Published: April 22, 2013, The New York Times


To the Editor:


Re “With Police in Schools, More Children in Court” (front page, April 12): Stationing police officers in public schools clearly causes the criminalization of routine misbehavior. Last school year, 882 students were arrested in New York City public schools. Another 1,666 children were issued tickets. These children’s “crimes” ranged from drawing graffiti to possessing marijuana. Serious felony arrests were rare.
But the introduction of our children to the criminal justice system is only one of the harms resulting from the introduction of the police into our schools; it also subjects children to unnecessarily violent and frightening confrontations with the police.
The New York Civil Liberties Union’s class-action lawsuit challenging the N.Y.P.D.’s aggressive presence in New York City schools includes numerous incidents in which children were needlessly manhandled, slammed against walls and thrown to the floor in incidents that began as minor disciplinary infractions.
Police officers in city schools are guided by policies and practices that may be suitable for fighting crime on the streets but are completely inappropriate for working with children in a learning environment. By ignoring the important differences between patrolling the streets and monitoring school hallways, a police presence can make schools less safe for students.
Ultimately, authority over school safety belongs in the hands of professional educators, who possess the skills and the training to manage children effectively.
ALEXIS KARTERON
Senior Staff Attorney
New York Civil Liberties Union
Hempstead, N.Y., April 12, 2013
To the Editor:
There are alternatives to meting out punishment that treats our schoolchildren like criminals. Instead of sending students to the principal’s office or worse — calling the police into classrooms to handle disorderly conduct — schools can equip their teachers with tools proved to defuse disruption before it takes over.
Practices developed by Dr. Geoff Colvin at the University of Oregon, for example, enable teachers to manage and correct antisocial behavior before it escalates into something unsafe for everyone. And cooperative learning techniques not only encourage children to work with one another, but they also build trust and communication skills that cut down fights.
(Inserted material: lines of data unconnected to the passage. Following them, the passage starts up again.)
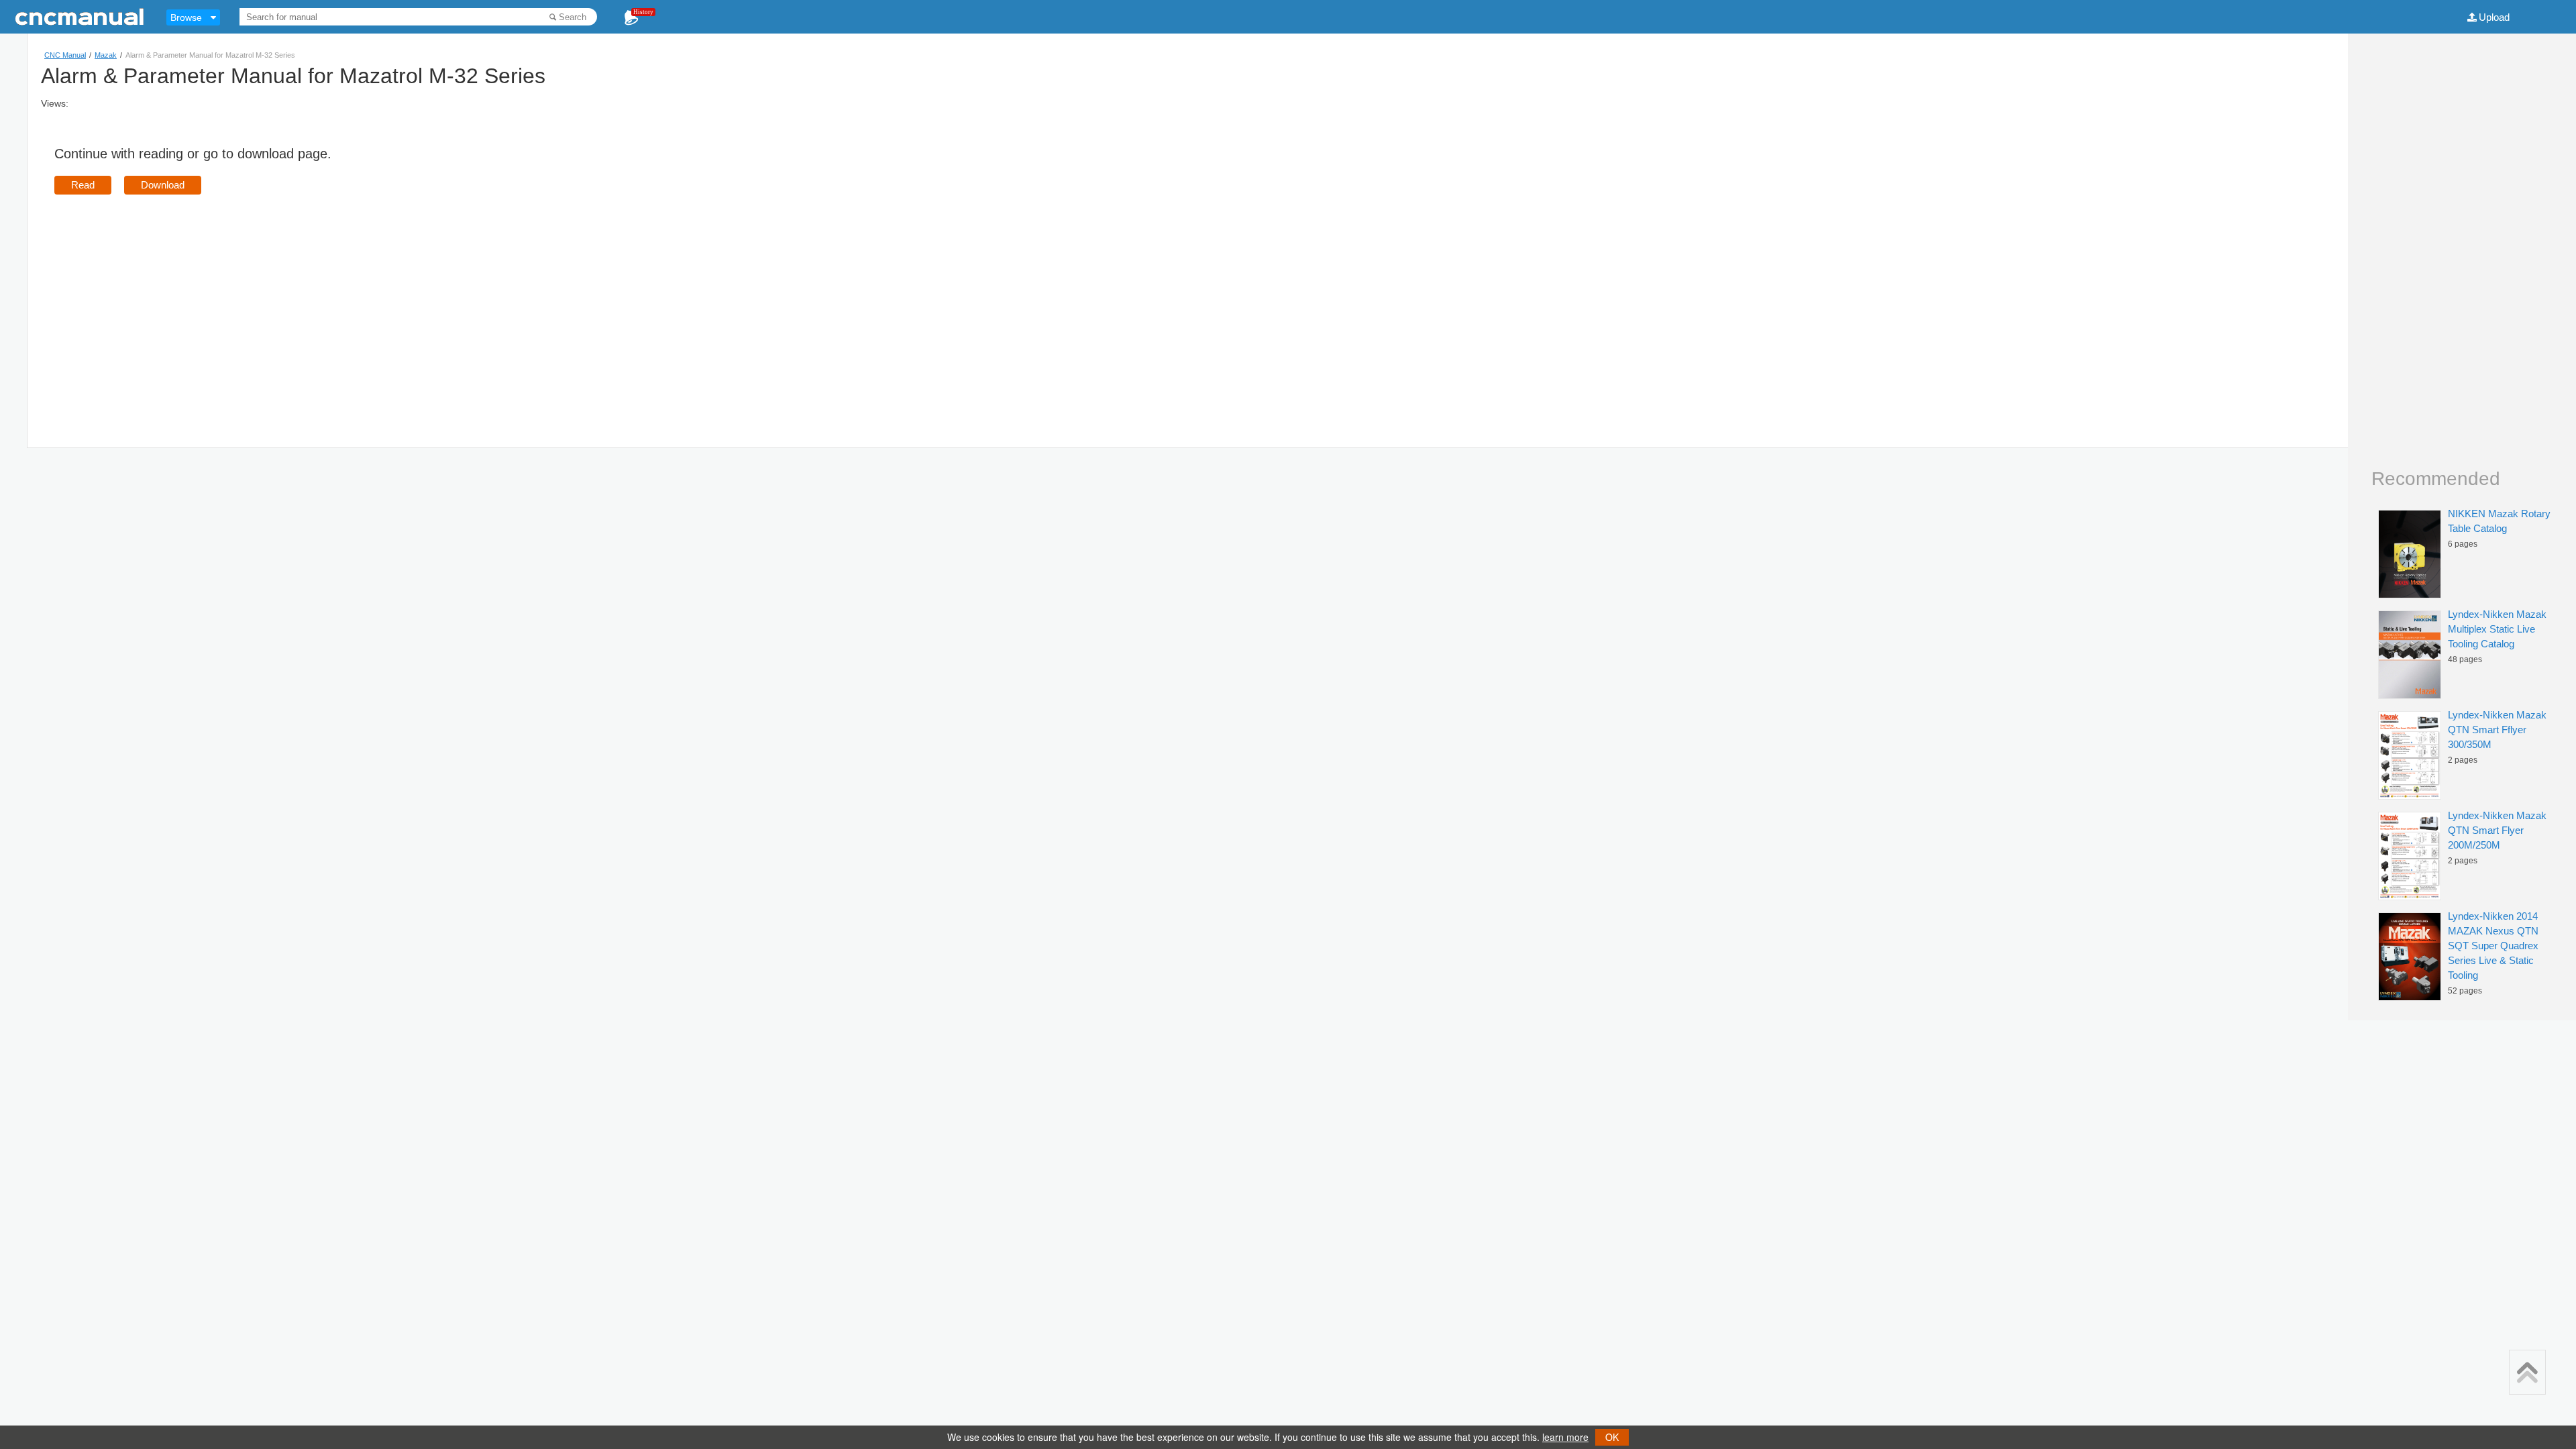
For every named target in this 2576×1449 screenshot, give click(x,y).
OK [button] (1612, 1437)
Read (83, 185)
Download (162, 185)
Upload (2494, 17)
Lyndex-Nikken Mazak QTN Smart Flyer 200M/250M (2497, 830)
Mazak (106, 55)
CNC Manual (65, 55)
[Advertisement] (167, 302)
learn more (1565, 1437)
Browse (186, 17)
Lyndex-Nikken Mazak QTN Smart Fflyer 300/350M (2497, 729)
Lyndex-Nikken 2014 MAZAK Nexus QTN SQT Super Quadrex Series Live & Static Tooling (2493, 945)
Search (572, 17)
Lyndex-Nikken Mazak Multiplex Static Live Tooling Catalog (2497, 628)
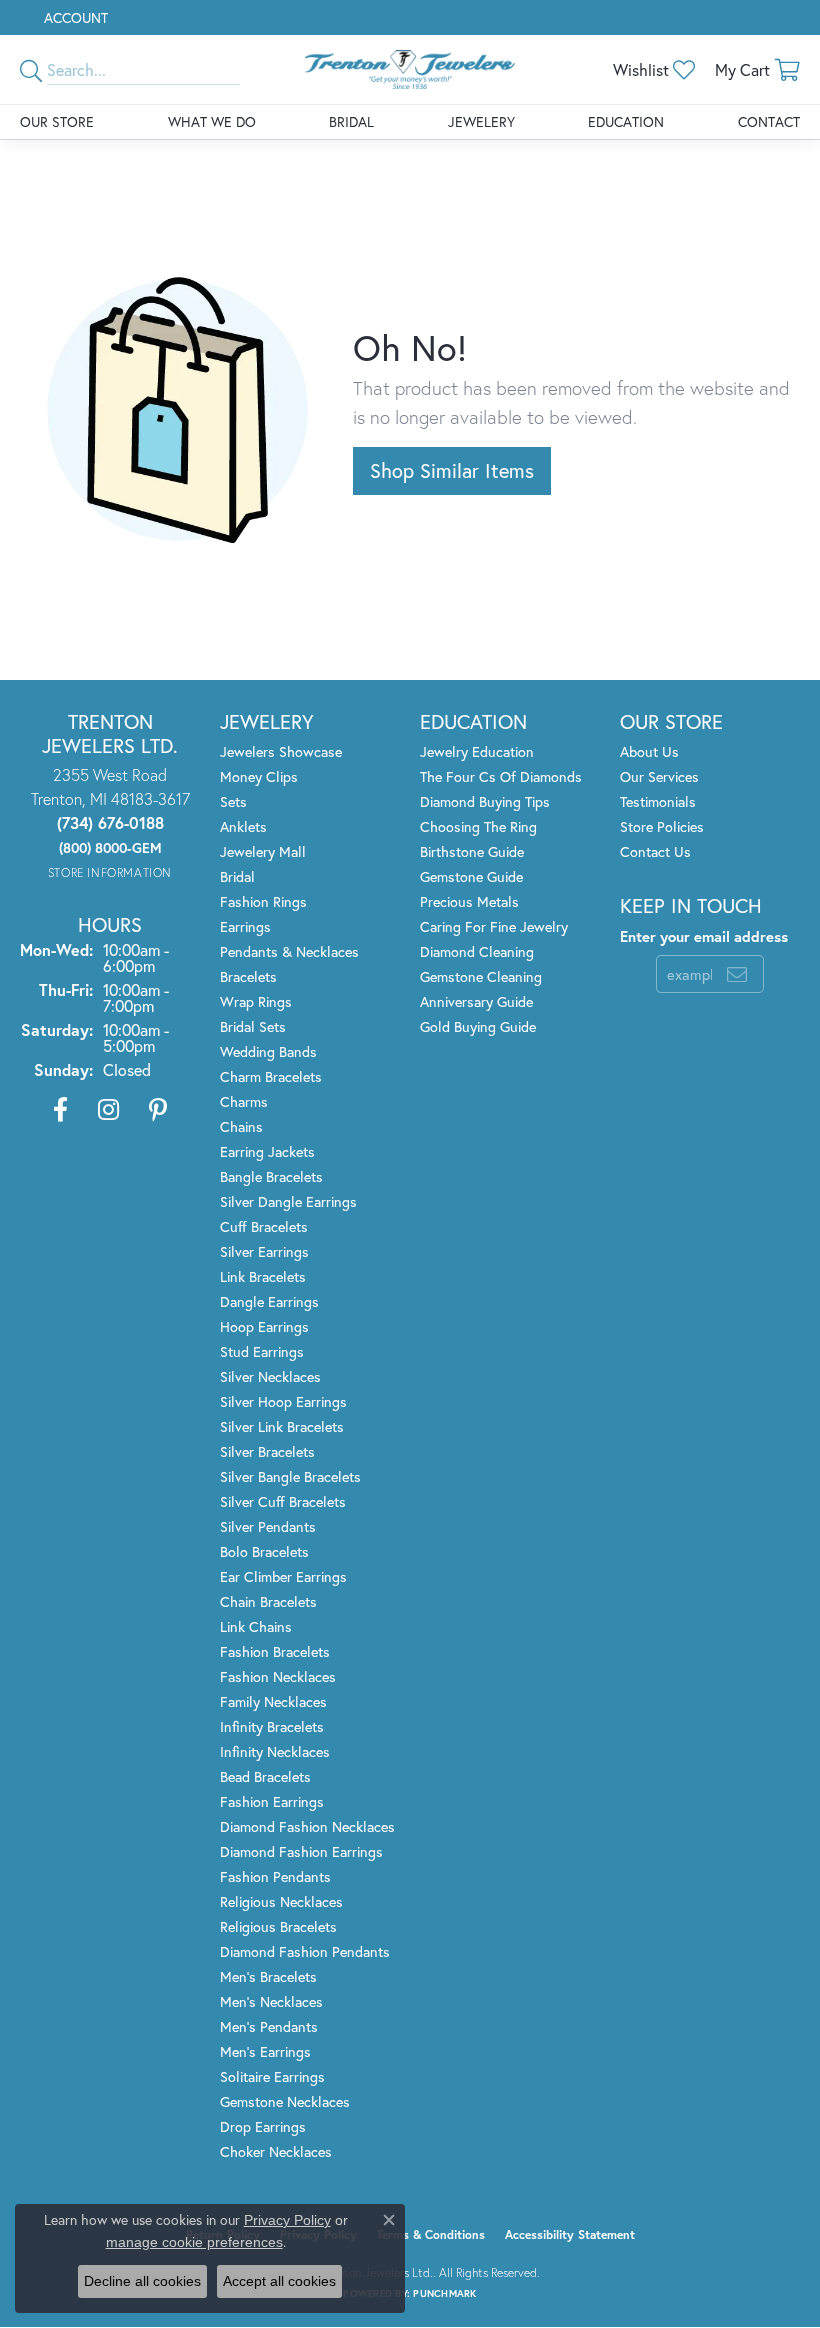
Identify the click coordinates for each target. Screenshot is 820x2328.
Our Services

The key is training every adult in a school, not just a few, and the children as well, in these strategies that create a safe and healthy learning environment for all. We want children to spend more time in the classroom learning, not in lockdown.
PAMELA CANTOR
New York, April 17, 2013
The writer, a psychiatrist, is president and chief executive of Turnaround for Children, a nonprofit that works with low-performing public schools.